WOU’s School of Business & Administration (SBA) Senior Lecturer Muniswar Munisamy shared many industrial cases of non-renewal and premature termination of FTC, during the webinar on ‘Law on Fixed Term Contract (FTC) and Practice’. About 70 people attended the event organised by SBA today.
He explained that genuine fixed term employment contracts are for temporary, one-off jobs, seasonal work, to fill gaps caused by temporary absence of a permanent staff and for specific tasks/research. An employer can engage the employee for a fixed term and is not obliged to extend the contract upon expiry, he added. However, the employer cannot keep renewing the FTC for an indefinite period – except for those over 60.

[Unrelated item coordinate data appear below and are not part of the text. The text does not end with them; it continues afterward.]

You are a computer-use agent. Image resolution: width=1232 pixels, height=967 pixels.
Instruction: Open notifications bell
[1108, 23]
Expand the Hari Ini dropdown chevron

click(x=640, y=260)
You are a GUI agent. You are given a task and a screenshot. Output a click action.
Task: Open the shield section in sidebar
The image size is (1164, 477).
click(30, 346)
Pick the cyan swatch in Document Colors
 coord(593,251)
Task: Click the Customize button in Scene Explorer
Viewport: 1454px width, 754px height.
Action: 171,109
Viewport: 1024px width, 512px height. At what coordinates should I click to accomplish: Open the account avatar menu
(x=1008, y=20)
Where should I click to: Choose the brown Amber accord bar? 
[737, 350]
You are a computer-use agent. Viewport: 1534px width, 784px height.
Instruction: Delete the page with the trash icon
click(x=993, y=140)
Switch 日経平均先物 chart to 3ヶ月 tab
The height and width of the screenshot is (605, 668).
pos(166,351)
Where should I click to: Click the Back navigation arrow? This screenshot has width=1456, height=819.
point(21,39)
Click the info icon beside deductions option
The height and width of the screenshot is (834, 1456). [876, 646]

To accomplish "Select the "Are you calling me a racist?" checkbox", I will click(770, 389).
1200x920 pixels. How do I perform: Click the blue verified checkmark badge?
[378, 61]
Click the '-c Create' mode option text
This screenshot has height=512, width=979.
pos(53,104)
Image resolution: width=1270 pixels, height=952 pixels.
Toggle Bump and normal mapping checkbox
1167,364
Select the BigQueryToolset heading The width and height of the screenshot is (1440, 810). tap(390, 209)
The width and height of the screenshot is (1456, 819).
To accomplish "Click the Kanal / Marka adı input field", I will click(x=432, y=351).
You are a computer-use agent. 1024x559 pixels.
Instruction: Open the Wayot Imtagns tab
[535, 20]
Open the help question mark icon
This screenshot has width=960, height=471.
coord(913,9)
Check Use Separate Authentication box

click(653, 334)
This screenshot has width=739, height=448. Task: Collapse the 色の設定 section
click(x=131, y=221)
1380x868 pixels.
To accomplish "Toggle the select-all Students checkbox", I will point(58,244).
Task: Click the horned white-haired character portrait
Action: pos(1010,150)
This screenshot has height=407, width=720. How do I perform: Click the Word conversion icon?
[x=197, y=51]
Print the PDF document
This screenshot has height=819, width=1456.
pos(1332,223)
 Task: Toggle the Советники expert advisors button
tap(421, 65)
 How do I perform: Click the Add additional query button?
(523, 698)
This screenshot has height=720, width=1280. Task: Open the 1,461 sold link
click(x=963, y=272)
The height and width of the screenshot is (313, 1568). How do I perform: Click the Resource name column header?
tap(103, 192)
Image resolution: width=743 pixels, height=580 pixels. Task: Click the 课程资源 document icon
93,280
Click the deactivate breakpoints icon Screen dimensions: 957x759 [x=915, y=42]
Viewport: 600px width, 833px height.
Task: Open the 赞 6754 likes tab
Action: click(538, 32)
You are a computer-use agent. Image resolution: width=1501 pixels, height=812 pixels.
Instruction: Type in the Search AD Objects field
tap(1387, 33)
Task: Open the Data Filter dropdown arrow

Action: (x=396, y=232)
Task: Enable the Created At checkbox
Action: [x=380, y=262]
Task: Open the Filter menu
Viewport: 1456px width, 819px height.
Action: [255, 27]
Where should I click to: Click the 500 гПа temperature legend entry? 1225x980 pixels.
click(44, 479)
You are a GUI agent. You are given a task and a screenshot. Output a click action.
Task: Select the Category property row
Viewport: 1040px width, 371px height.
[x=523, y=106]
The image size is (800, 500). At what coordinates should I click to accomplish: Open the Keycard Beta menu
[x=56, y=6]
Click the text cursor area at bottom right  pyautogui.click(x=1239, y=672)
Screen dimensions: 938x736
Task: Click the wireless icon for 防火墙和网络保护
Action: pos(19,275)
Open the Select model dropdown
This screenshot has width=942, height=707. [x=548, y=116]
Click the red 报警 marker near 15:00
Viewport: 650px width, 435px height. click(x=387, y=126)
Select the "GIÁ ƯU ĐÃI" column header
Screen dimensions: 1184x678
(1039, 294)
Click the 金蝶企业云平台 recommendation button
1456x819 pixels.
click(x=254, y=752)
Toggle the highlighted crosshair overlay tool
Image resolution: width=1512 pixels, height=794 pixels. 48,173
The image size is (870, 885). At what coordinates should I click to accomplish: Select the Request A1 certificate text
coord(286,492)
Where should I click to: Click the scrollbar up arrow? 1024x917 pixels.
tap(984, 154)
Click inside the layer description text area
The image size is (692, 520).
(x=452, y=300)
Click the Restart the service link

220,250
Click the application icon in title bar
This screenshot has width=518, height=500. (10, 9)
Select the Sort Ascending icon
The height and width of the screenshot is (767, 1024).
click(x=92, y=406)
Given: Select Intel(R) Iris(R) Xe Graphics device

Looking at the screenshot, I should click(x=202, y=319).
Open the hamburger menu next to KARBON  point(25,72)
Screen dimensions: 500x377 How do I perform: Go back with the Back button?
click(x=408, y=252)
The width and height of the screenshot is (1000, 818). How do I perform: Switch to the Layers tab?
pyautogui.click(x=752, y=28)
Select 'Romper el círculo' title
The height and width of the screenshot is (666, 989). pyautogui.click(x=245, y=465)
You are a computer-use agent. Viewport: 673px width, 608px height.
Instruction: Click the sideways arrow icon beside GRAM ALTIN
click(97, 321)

He said if an employee’s services are required for ongoing work, such employee must be engaged in ordinary employment. He cited the case of 35 teachers of Han Chiang High School who had been working for over 20 years on a fixed term basis. Their contract was not renewed when they formed a union. Their permanent job was dressed-up as a fixed term employment contract and so the Industrial Court ruled that their dismissal was without just cause or excuse and ordered reinstatement.
Muniswar also discussed the doctrine of legitimate expectation, sharing about the non-renewal of a contract professor who uprooted himself and his family from Penang to come to Kuala Lumpur. The professor claimed the deputy vice chancellor had implied a permanent tenure. The High Court ruled that the professor had a legitimate expectation for continued employment, and awarded him compensation accordingly.
Another case was of a sub-editor on a one-year contract who had his FTC extended twice but not renewed upon expiry of his 3rd contract. The Court accepted that the genuine FTC came to an end automatically, since the company did not lead him to believe otherwise.
He said the Court awards fixed compensation for the premature termination of an FTC based on the remuneration a claimant would have earned for the unexpired period of the contract. He further stated that a workman on FTC enjoys security of tenure for the duration of the contract and as such may only be terminated earlier based on just cause or excuse – such as serious misconduct, poor performance or redundancy.
He conceded that an FTC can be used to assess the suitabliity of an employee for permanent employment, like the case of a Poslaju clerk whose one-year contract was not renewed due to unsatisfactory work. This court ruling supported that an employer can use performance appraisal to decide on the status of a FTC employee.
Muniswar said all foreign citizens are employed on FTC, citing cases in which wages were awarded for the unexpired period of the contract for premature termination.
During Q&A, he stressed that the break between fixed term contracts must be at least 31 days if the employer wants to avoid paying termination benefits, while for those above 60, no breaks are necessary.
He said an employer cannot keep renewing the fixed term employment contract without legal consequences, and that FTC employees have the same rights to rest days, annual leave, medical leave, public holidays, EPF, Socso and to due notifications before termination.